The joints connecting the actuators to these frames are located at positions \({}^Fa_i\) and \({}^Mb_i\) respectively.
The point of interest, denoted by frame \(\{A\}\), is situated \(150\,mm\) above the moving platform frame \(\{M\}\).
The geometric parameters of the nano-hexapod are summarized in Table \ref{tab:nhexa_stewart_model_geometry}.
These parameters define the positions of all connection points in their respective coordinate frames.
From these parameters, key kinematic properties can be derived: the strut orientations \(\hat{s}_i\), strut lengths \(l_i\), and the system's Jacobian matrix \(\bm{J}\).
\begin{minipage}[b]{0.6\linewidth}
\begin{center}
\includegraphics[scale=1,scale=1]{figs/nhexa_stewart_model_def.png}
\captionof{figure}{\label{fig:nhexa_stewart_model_def}Geometry of the stewart platform}
\end{center}
\end{minipage}
\hfill
\begin{minipage}[b]{0.38\linewidth}
\begin{scriptsize}
\centering
\begin{tabularx}{0.75\linewidth}{Xrrr}
\toprule
& \(\bm{x}\) & \(\bm{y}\) & \(\bm{z}\)\\
\midrule
\({}^MO_B\) & \(0\) & \(0\) & \(150\)\\
\({}^FO_M\) & \(0\) & \(0\) & \(95\)\\
\({}^Fa_1\) & \(-92\) & \(-77\) & \(20\)\\
\({}^Fa_2\) & \(92\) & \(-77\) & \(20\)\\
\({}^Fa_3\) & \(113\) & \(-41\) & \(20\)\\
\({}^Fa_4\) & \(21\) & \(118\) & \(20\)\\
\({}^Fa_5\) & \(-21\) & \(118\) & \(20\)\\
\({}^Fa_6\) & \(-113\) & \(-41\) & \(20\)\\
\({}^Mb_1\) & \(-28\) & \(-106\) & \(-20\)\\
\({}^Mb_2\) & \(28\) & \(-106\) & \(-20\)\\
\({}^Mb_3\) & \(106\) & \(28\) & \(-20\)\\
\({}^Mb_4\) & \(78\) & \(78\) & \(-20\)\\
\({}^Mb_5\) & \(-78\) & \(78\) & \(-20\)\\
\({}^Mb_6\) & \(-106\) & \(28\) & \(-20\)\\
\bottomrule
\end{tabularx}
\captionof{table}{\label{tab:nhexa_stewart_model_geometry}Parameter values in [mm]}
\end{scriptsize}
\end{minipage}
\paragraph{Inertia of Plates}
The fixed base and moving platform are modeled as solid cylindrical bodies.
The base platform is characterized by a radius of \(120\,mm\) and thickness of \(15\,mm\), matching the dimensions of the micro-hexapod's top platform.
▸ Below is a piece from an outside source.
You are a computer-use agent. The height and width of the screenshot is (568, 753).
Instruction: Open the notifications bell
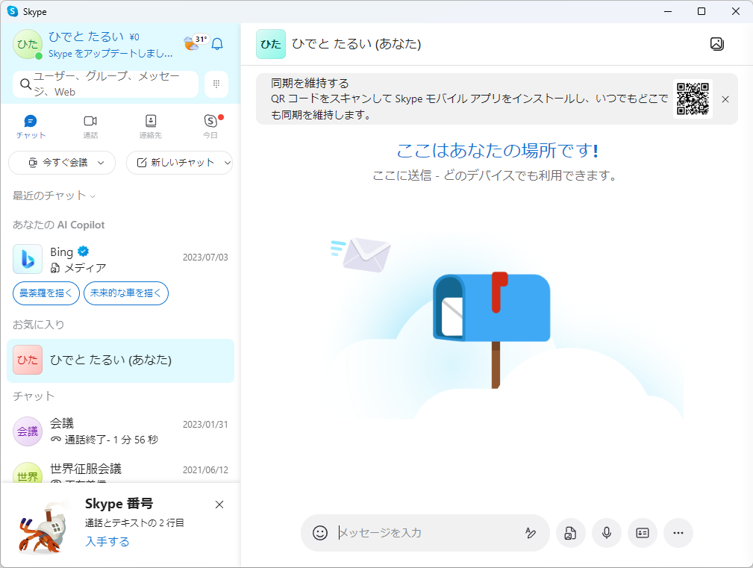216,45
The moving platform is similarly modeled with a radius of \(110\,mm\) and thickness of \(15\,mm\).
Both platforms are assigned a mass of \(5\,kg\).
\paragraph{Joints}
The platform's joints play a crucial role in its dynamic behavior.
At both the upper and lower connection points, various degrees of freedom can be modeled, including universal joints, spherical joints, and configurations with additional axial and lateral stiffness components.
For each degree of freedom, stiffness characteristics can be incorporated into the model.
In the conceptual design phase, a simplified joint configuration is employed: the bottom joints are modeled as two-degree-of-freedom universal joints, while the top joints are represented as three-degree-of-freedom spherical joints.
These joints are considered massless and exhibit no stiffness along their degrees of freedom.
\paragraph{Actuators}
The actuator model comprises several key elements (Figure \ref{fig:nhexa_actuator_model}).
At its core, each actuator is modeled as a prismatic joint with internal stiffness \(k_a\) and damping \(c_a\), driven by a force source \(f\).
Similarly to what was found using the rotating 3-DoF model, a parallel stiffness \(k_p\) is added in parallel with the force sensor to ensure stability when considering spindle rotation effects.
Each actuator is equipped with two sensors: a force sensor providing measurements \(f_m\) and a relative motion sensor measuring displacement \(d_L\).
The actuator parameters used in the conceptual phase are presented in Table \ref{tab:nhexa_actuator_parameters}.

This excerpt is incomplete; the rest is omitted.